Всё помнят города
Шрифт:
Кинди не только не утратил, но и взрастил в себе этот дар, в чём я был рад убедиться. Глядя на то, как молодые тонкие корешки оплетают пальцы просветлённого странника, а над его раскрытой ладонью распускаются листья маленького ростка, Нил Иваныч Волюка даже бутерброд в изумлении выронил.
– Заливная камбала! – поражался он, не сводя глаз с росточка. – Как ты это делаешь?
Потом он, не глядя, подобрал бутерброд с пола и вопросительно посмотрел на Кинди.
– Мир полон энергии, – пояснил тот, видя его непритворное удивление. – Живительная прана – лишь одна из многих его составляющих. Праной питается всё, что тянется к свету, растения, животные, люди
– Горы растут? – удивился Волюка.
– Конечно, – кивнул ему Кинди. – Растут и разрушаются тоже. Есть и другая, не менее питательная энергия разрушения, обратная пране. Она зовётся гаввахом и ей питаются тёмные сущности разных рангов и форм. Эту невидимую глазу плазму источает всякое погибающее существо, истекая кровью, испытывая боль и страх. Человек тоже привык насыщаться гаввахом.
– Ну, по мне так булки куда сытнее всех этих энергий! – рассмеялся Нил Ваныч.
– Булки из хлеба, – напомнил Кинди. – В нём много праны, добытой из зёрен, и вложенной в тесто руками пекаря. А вот начинка может быть разной и хорошо, если это листья или плоды растений, так же насыщенных праной. Но чаще всего это плоть убитых животных, пропитанная их болью.
Волюка поглядел на свой бутерброд и убрал из него ветчину с гаввахом.
– Так вы, поэтому не едите мясо? – догадался он.
– Я предпочитаю прану, – признался Кинди. – Каждый из нас способен источать её, как и гаввах. Мы не только насыщаемся ими, но и сами насыщаем мир тем и другим. Так, целенаправленно источая прану в больших количествах, человек может заживлять раны или проращивать семена. Бывает и страх придаёт нам силы, а боль может способствовать духовному росту, особенно, если это нравственные переживания. У демонов особенно ценится гаввах, получаемый от страданий души, а не тела. И чем чище эта душа, тем выше и качество её плазмы.
Нил Иванович, после увиденного им воочию чуда, готов был поверить во что угодно. Он даже огляделся по углам, нет ли там притаившихся бесенят, которые только и ждут, чтобы полакомиться холодком, пробежавшим по его телу. Хорошо ещё, что Кинди поведал ему далеко не всё о любителях горькой плазмы. Думаю, это надолго лишило бы Волюку аппетита и сна.
Зажигая на своих улицах вечерние фонари, я заглядывал в окна, любуясь гостями и жителями.

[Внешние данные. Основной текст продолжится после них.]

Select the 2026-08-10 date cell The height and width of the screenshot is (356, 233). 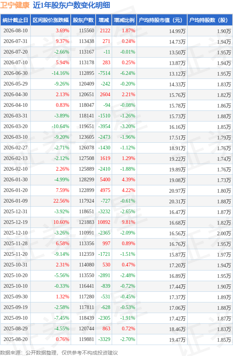15,31
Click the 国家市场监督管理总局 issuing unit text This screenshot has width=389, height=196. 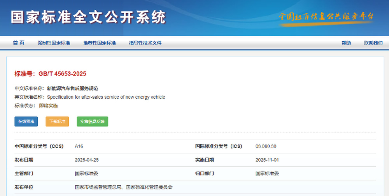98,187
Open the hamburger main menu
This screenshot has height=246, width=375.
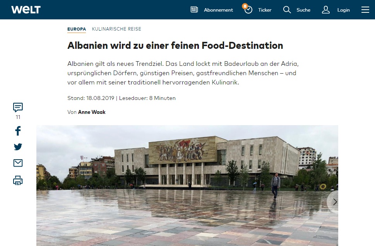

Пожилой иерей, живший в частном домике по улице Храмовой недалеко от церкви, произносил нараспев молитвы вечернего правила, стоя вместе с супругой у зажжённой лампады в красном углу. Две кошки сидели возле них, навострив уши, и тоже подавали голос на слове «аминь».
Майор Тройкина, сидя в служебной машине у обочины той же улицы, писала сыну смс со своего мобильного телефона, только отправить не получалось и это очень злило её. Наконец набрав номер, она попробовала просто ему дозвониться.
– Абонент вне зоны действия сети, – безучастно ответил ей женский голос.
Мне показалось, на глазах майора блеснули слёзы – или это был огонёк плазмы её терзаний, тоски и тревог? Два бугая, которых она разнимала сегодня, похоже, и вовсе ничем не терзались. Они прошли мимо её машины в обнимку, из горла распивая бутылку портвейна и громко смеясь.
– Ну, что, жирдяй? Может, в баньку? – предложил высокому и тощему маленький коренастый.
– А пошли! – согласился тот. – Кругом тоска одна, хоть какое-то, да занятие…
Тройкина поглядела на них и тихонько усмехнулась сама с собой, после чего, завела мотор и выехала с Храмовой на проспект. В милицейской будке на перекрёстке горел свет и Яна Петровна связалась с постовым, лейтенантом Волюкой.
– Эти
– Вас понял, майор, – отозвался тот, держа перед собой на ладони грецкий орех в скорлупе и тщетно стараясь прорастить его усилием воли.
Окончив недолгий разговор, Волюка подмигнул Кинди.
– Оставайся тут ночевать, если хочешь, – предложил он ему. – Всё лучше, чем под небом. Ещё кто привяжется! А мне всё равно тут до утра булки жевать, с этой, как её…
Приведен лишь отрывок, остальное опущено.